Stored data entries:
########

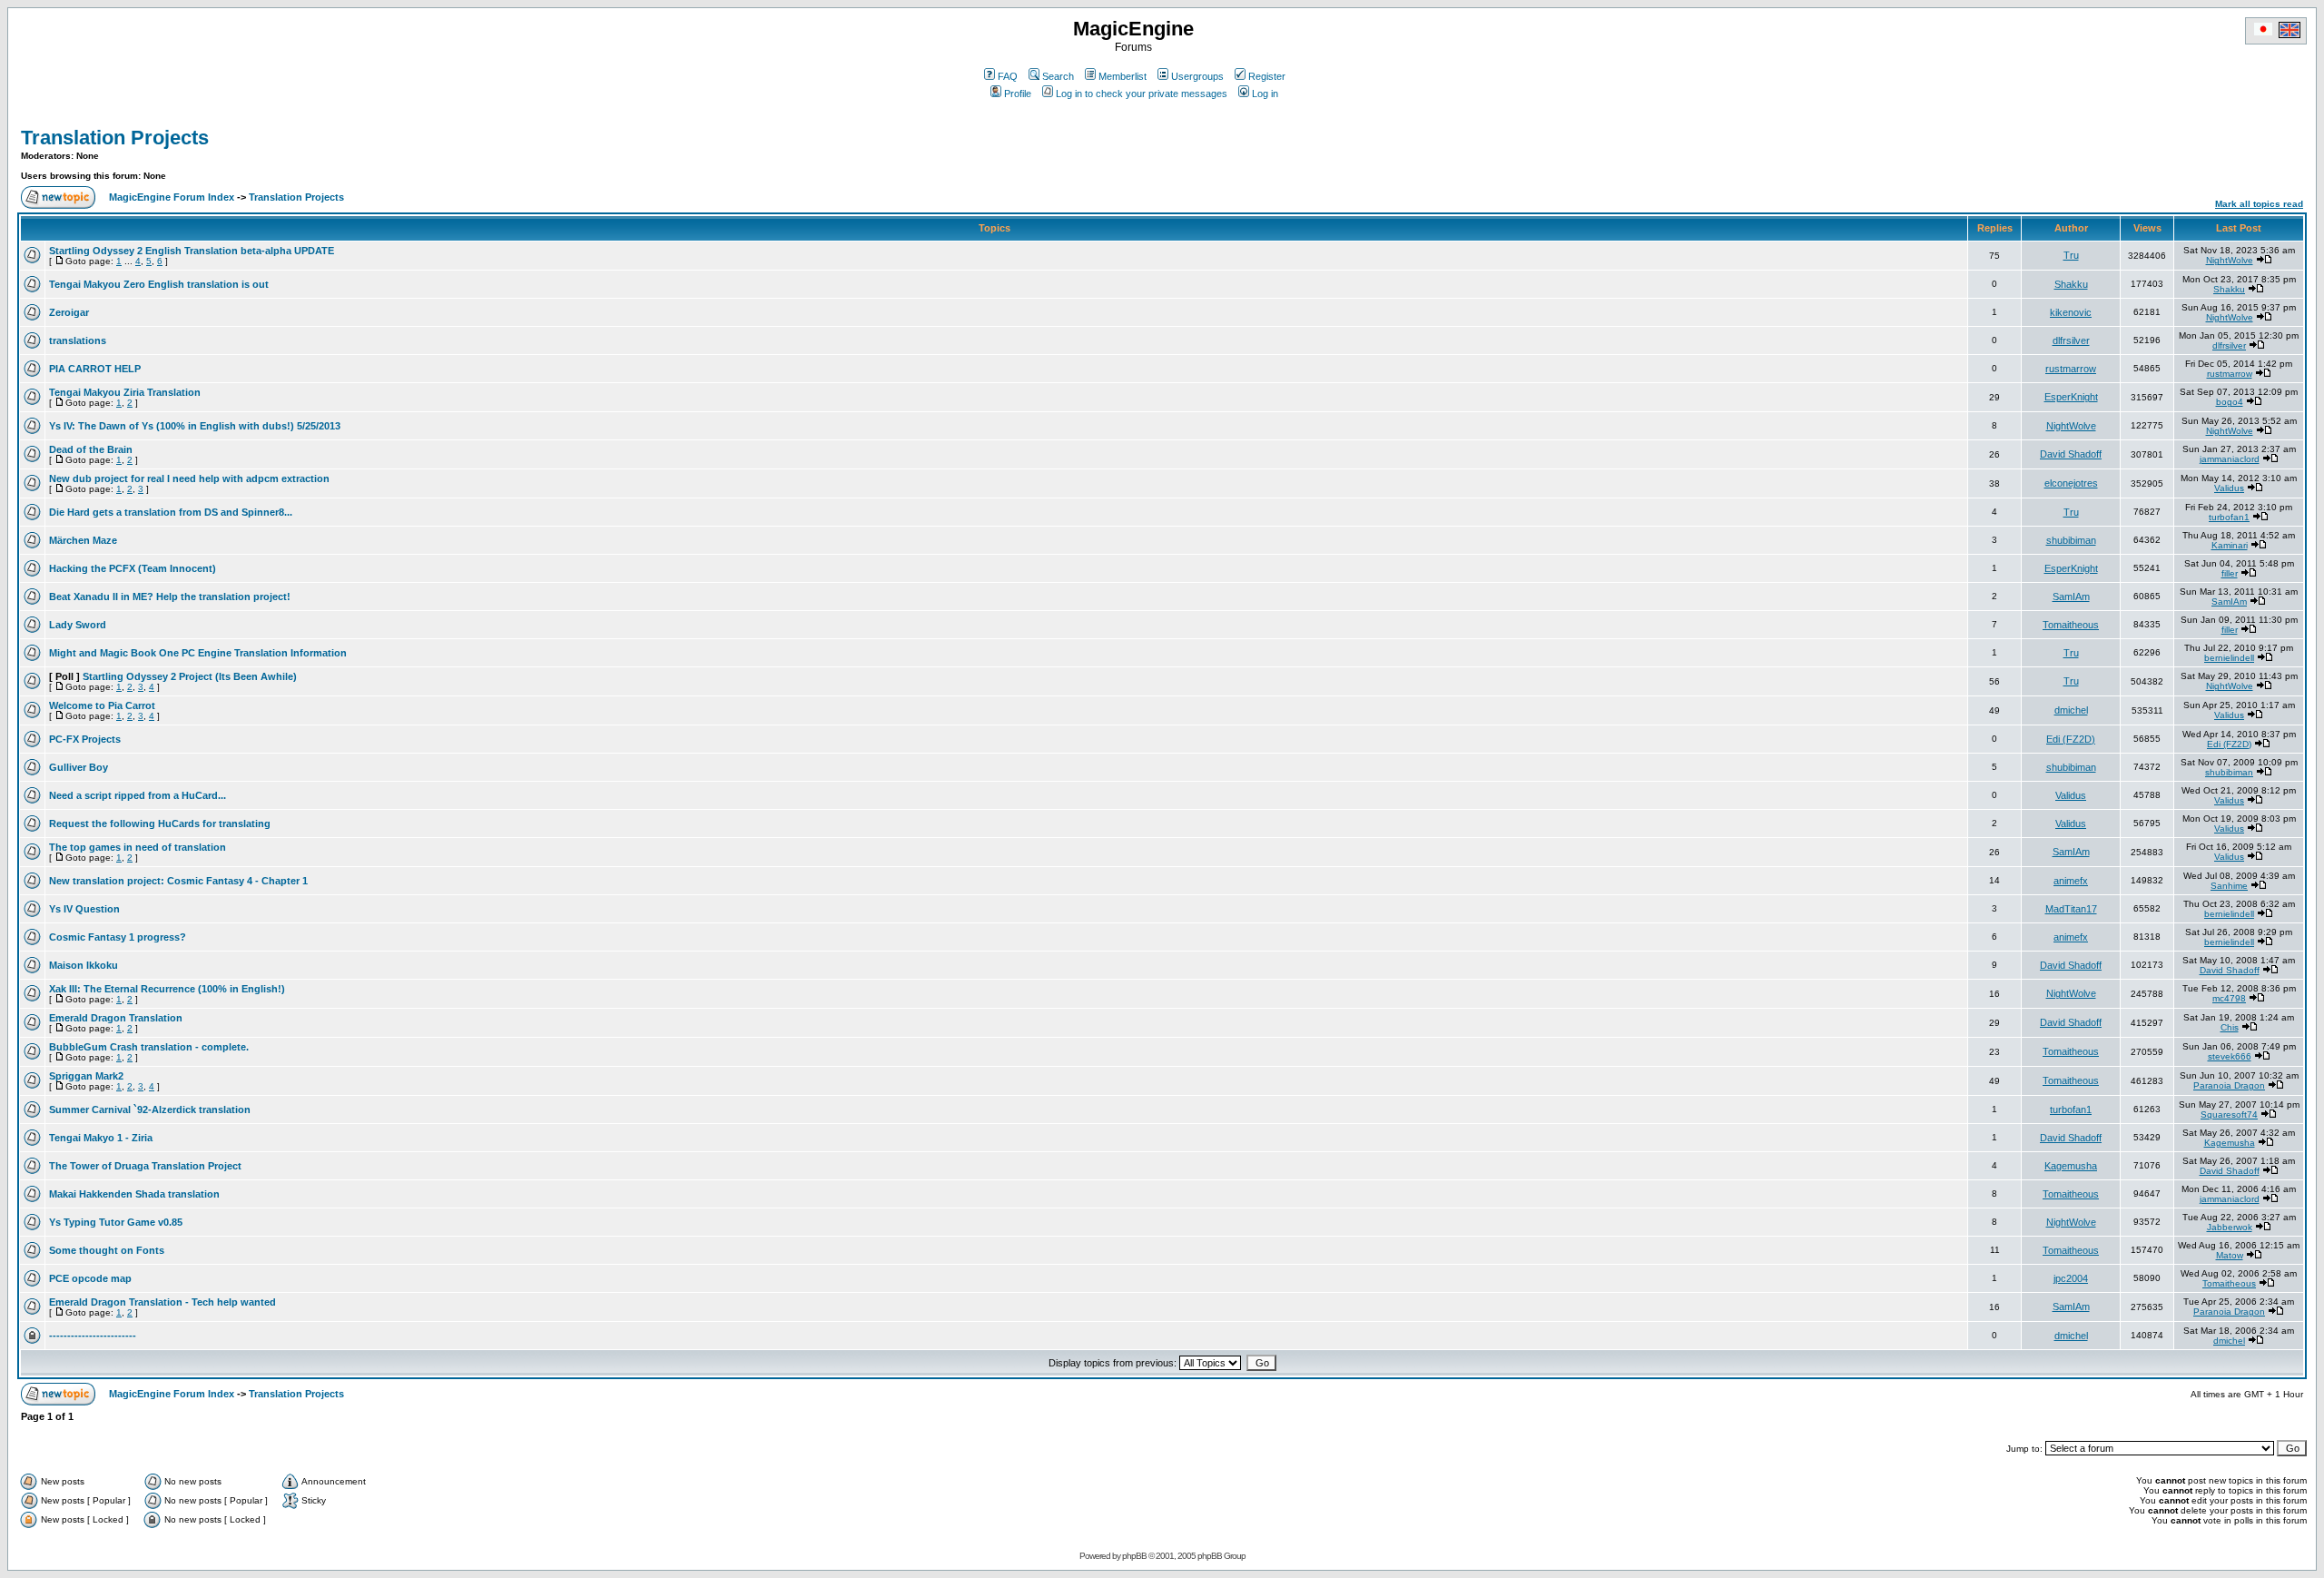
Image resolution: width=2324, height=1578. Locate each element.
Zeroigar (69, 312)
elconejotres (2071, 483)
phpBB (1134, 1556)
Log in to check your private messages (1141, 93)
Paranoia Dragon (2229, 1085)
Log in (1265, 93)
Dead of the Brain (91, 449)
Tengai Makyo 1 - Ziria (101, 1137)
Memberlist (1122, 76)
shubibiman (2071, 540)
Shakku (2071, 284)
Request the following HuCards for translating (160, 823)
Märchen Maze (83, 540)
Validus (2229, 488)
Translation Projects (115, 137)
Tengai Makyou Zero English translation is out (159, 284)
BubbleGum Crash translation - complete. (149, 1046)
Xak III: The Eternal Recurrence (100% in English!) (167, 988)
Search (1058, 76)
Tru (2071, 255)
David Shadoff (2071, 454)
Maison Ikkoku (83, 965)
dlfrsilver (2071, 340)
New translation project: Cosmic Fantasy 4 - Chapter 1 (178, 880)
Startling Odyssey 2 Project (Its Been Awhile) (190, 676)
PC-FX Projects (85, 739)
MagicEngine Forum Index (171, 197)
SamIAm (2071, 596)
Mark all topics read (2259, 204)
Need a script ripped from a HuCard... (137, 795)
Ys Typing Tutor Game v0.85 (115, 1222)
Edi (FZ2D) (2070, 739)
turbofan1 (2229, 517)
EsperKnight (2071, 396)
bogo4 (2229, 402)
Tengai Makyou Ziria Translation (125, 392)
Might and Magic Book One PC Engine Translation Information (198, 652)
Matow (2229, 1255)
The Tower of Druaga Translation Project (145, 1165)
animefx (2070, 880)
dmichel (2071, 710)
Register (1266, 76)
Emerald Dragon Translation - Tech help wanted (162, 1302)
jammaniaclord (2230, 459)
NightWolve (2229, 260)
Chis (2230, 1027)
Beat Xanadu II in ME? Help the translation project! (169, 596)
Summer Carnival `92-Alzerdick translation (150, 1109)
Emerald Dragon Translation (115, 1017)
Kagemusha (2229, 1143)
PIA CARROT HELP (95, 368)
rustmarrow (2070, 368)
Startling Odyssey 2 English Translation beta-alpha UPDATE (191, 250)
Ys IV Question (84, 908)
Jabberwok (2229, 1227)
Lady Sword (77, 624)
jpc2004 (2070, 1278)
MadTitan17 (2071, 908)
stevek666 (2229, 1056)
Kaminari (2229, 545)
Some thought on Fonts (106, 1250)
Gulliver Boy (78, 767)
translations (77, 340)
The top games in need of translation (137, 847)
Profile (1017, 93)
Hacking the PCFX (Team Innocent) (132, 568)
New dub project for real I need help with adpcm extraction (189, 478)
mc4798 (2229, 998)
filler (2229, 573)
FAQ (1008, 76)
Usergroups (1197, 76)
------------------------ (92, 1335)
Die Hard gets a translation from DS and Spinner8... (170, 512)
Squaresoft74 (2229, 1114)
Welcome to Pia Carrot (102, 705)
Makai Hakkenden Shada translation (134, 1193)
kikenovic (2071, 312)
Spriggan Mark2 (86, 1075)
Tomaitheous (2071, 624)
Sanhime (2229, 886)
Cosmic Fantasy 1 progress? (117, 937)
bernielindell (2229, 658)
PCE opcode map (90, 1278)
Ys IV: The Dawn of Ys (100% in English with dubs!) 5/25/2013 (194, 425)
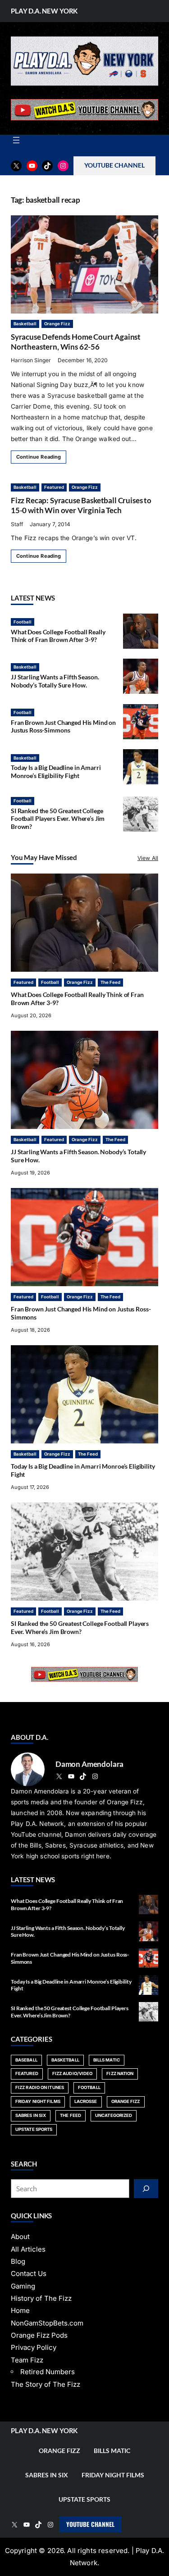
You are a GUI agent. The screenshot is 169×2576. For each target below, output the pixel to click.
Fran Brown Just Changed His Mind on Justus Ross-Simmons (63, 726)
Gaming (23, 2286)
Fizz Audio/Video (72, 2073)
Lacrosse (85, 2101)
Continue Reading (38, 457)
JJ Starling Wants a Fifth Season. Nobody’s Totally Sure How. (55, 681)
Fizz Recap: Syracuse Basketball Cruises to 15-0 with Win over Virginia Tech (81, 505)
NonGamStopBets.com (47, 2323)
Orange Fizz (57, 323)
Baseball (26, 2059)
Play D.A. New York (44, 11)
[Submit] (146, 2188)
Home (20, 2310)
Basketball (25, 323)
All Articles (28, 2249)
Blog (18, 2261)
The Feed (110, 982)
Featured (54, 487)
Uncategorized (113, 2115)
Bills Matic (106, 2059)
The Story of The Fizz (45, 2384)
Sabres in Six (30, 2115)
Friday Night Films (37, 2101)
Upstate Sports (33, 2129)
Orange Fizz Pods (39, 2335)
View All (147, 858)
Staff (17, 524)
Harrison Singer (31, 360)
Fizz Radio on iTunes (39, 2087)
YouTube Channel (90, 2524)
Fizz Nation (119, 2073)
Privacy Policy (33, 2347)
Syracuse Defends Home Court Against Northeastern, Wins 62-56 (76, 341)
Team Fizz (27, 2360)
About (20, 2236)
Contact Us (28, 2273)
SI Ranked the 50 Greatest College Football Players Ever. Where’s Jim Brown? (58, 818)
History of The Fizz (41, 2298)
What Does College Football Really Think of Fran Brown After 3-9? (58, 635)
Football (23, 621)
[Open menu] (16, 140)
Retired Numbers (47, 2371)
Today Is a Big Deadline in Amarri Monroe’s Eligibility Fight (56, 771)
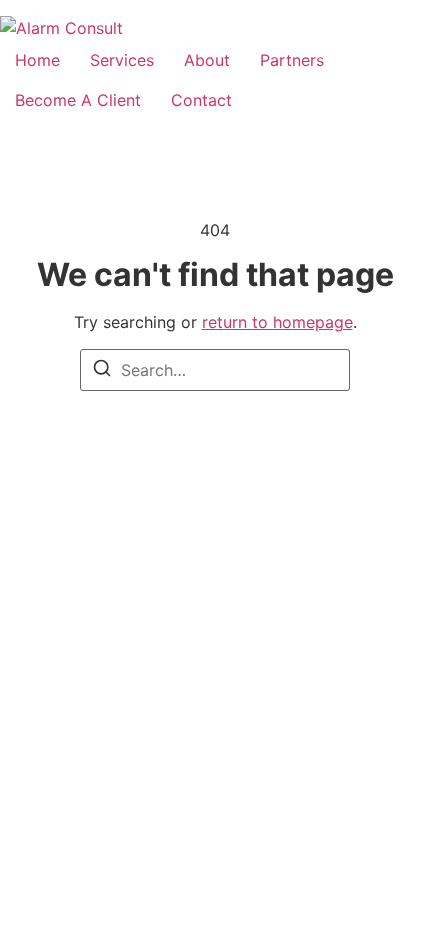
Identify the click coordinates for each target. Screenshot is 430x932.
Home (37, 60)
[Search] (102, 371)
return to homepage (277, 322)
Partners (292, 60)
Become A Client (78, 100)
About (207, 60)
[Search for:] (215, 370)
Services (122, 60)
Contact (201, 100)
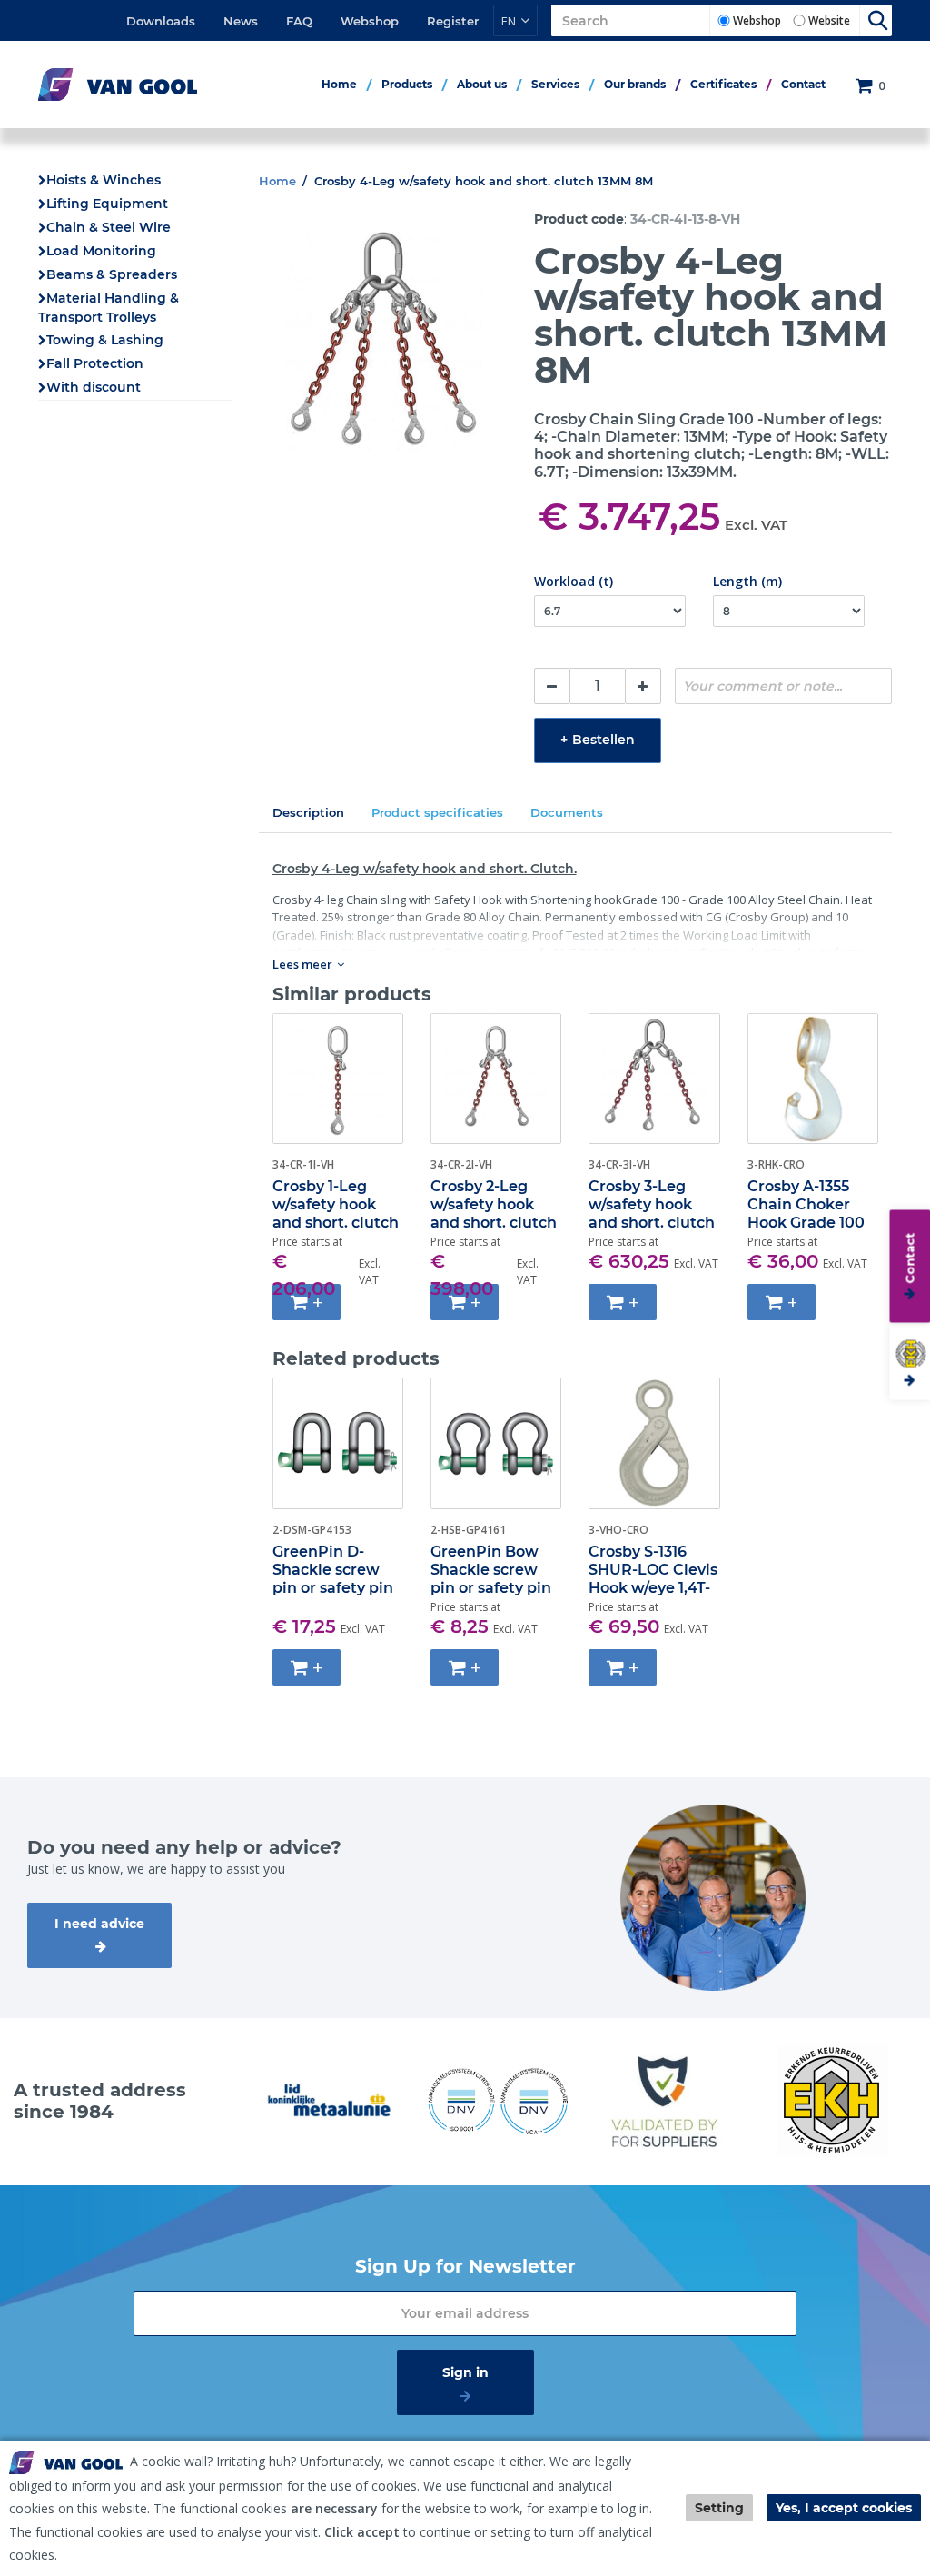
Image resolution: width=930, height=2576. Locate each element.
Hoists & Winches (103, 180)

########

§ **Instructions for the task**: For the string "Odyssey", search the preceding data and copy every line that includes it.

§ **Task result**:
Startling Odyssey 2 Project (Its Been Awhile) (190, 676)
Startling Odyssey 2 English Translation beta-alpha UPDATE (191, 250)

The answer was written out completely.